A preliminary study published in JAMA demonstrates the potential of treating recurrent Clostridium difficile infection with frozen encapsulated fecal matter administered orally.
Clostridium difficile (C. difficile) is a bacterium that affects the digestive system and can lead to severe swelling of the bowel and inflammation of the colon. Recurrent Clostridium difficile infection (CDI) is considered a major cause of illness and death globally, with a recent significant increase in the number of both adult and child patients affected.
Symptoms of C. difficile are unpleasant and can include:
Watery diarrhea (three or more bowel movements per day for 2 or more days), sometimes blood-stained
Fever
Loss of appetite
Nausea
Abdominal pain or tenderness.
C. difficile produces spores that are passed out the body in feces and can survive for many weeks, sometimes months, on surfaces, devices or materials. The bacteria can then be spread by anyone who comes into contact with the contaminated surface.
C. difficile accounts for 15-25% of all episodes of antibiotic-associated diarrhea. The standard treatment of the infection is with an appropriate course of antibiotics such as metronidazole or vancomycin - these have been increasingly associated with treatment failures with the infection returning in around 20% of patients.
A procedure called fecal microbiota transplantation (FMT), consisting of transplanting the stool from a healthy related donor to the infected individual has previously proven effective at eradicating the infection, relapses and restoring healthy gut microbiota. Practicalities and safety concerns have prevented widespread use of this process.
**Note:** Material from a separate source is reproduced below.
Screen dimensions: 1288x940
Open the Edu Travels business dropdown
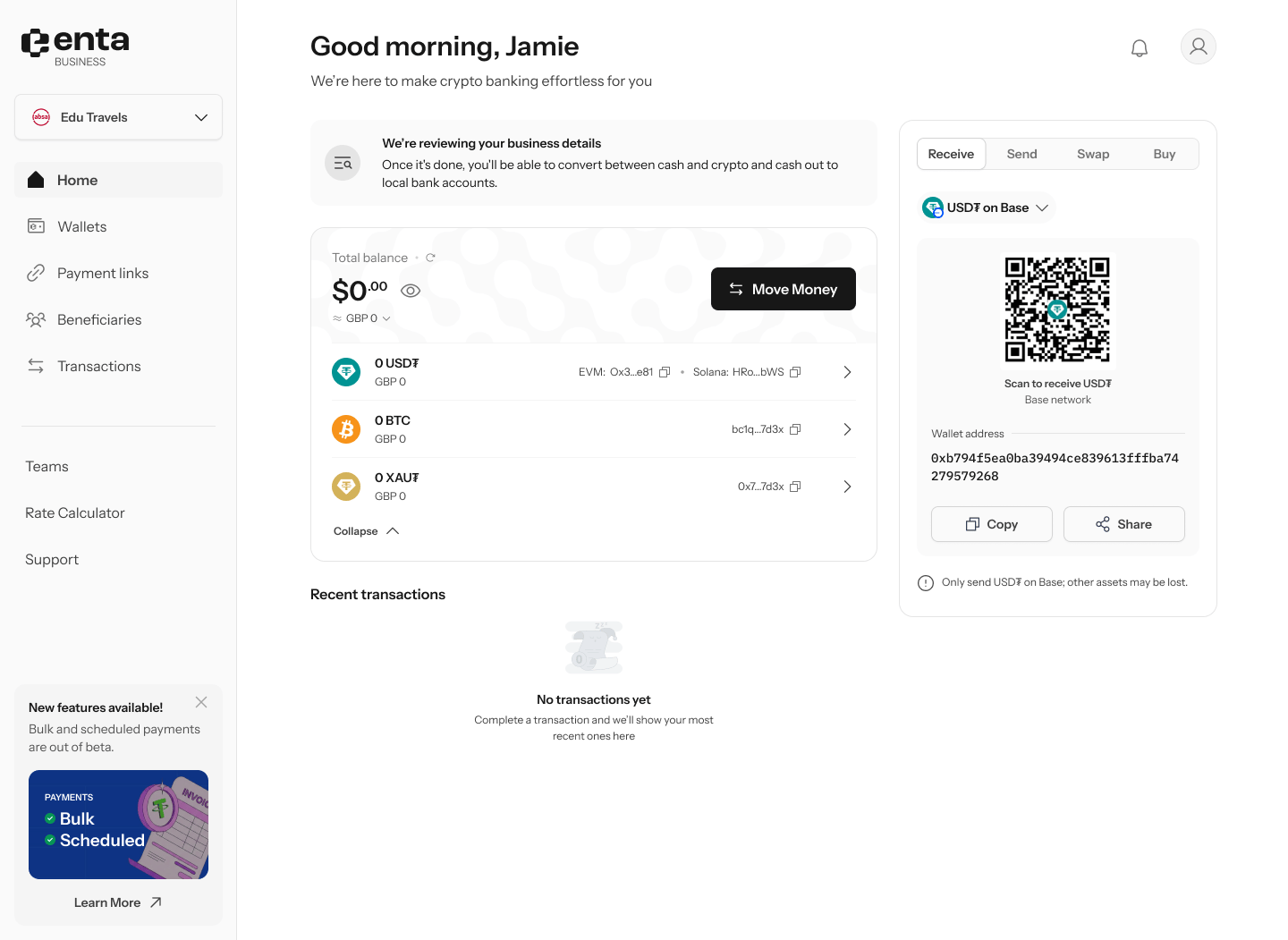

These concerns have been overcome in the study by the researchers' use of frozen fecal matter from thoroughly screened healthy donors who were unrelated to the infected patients. Donors were healthy, non-pregnant adults aged 18-50 years, taking no medications, and with a normal body mass index (BMI).
Researchers generated a capsulized version of the frozen stool matter to be administered orally to remove the need for invasive gastrointestinal procedures as with the previous study.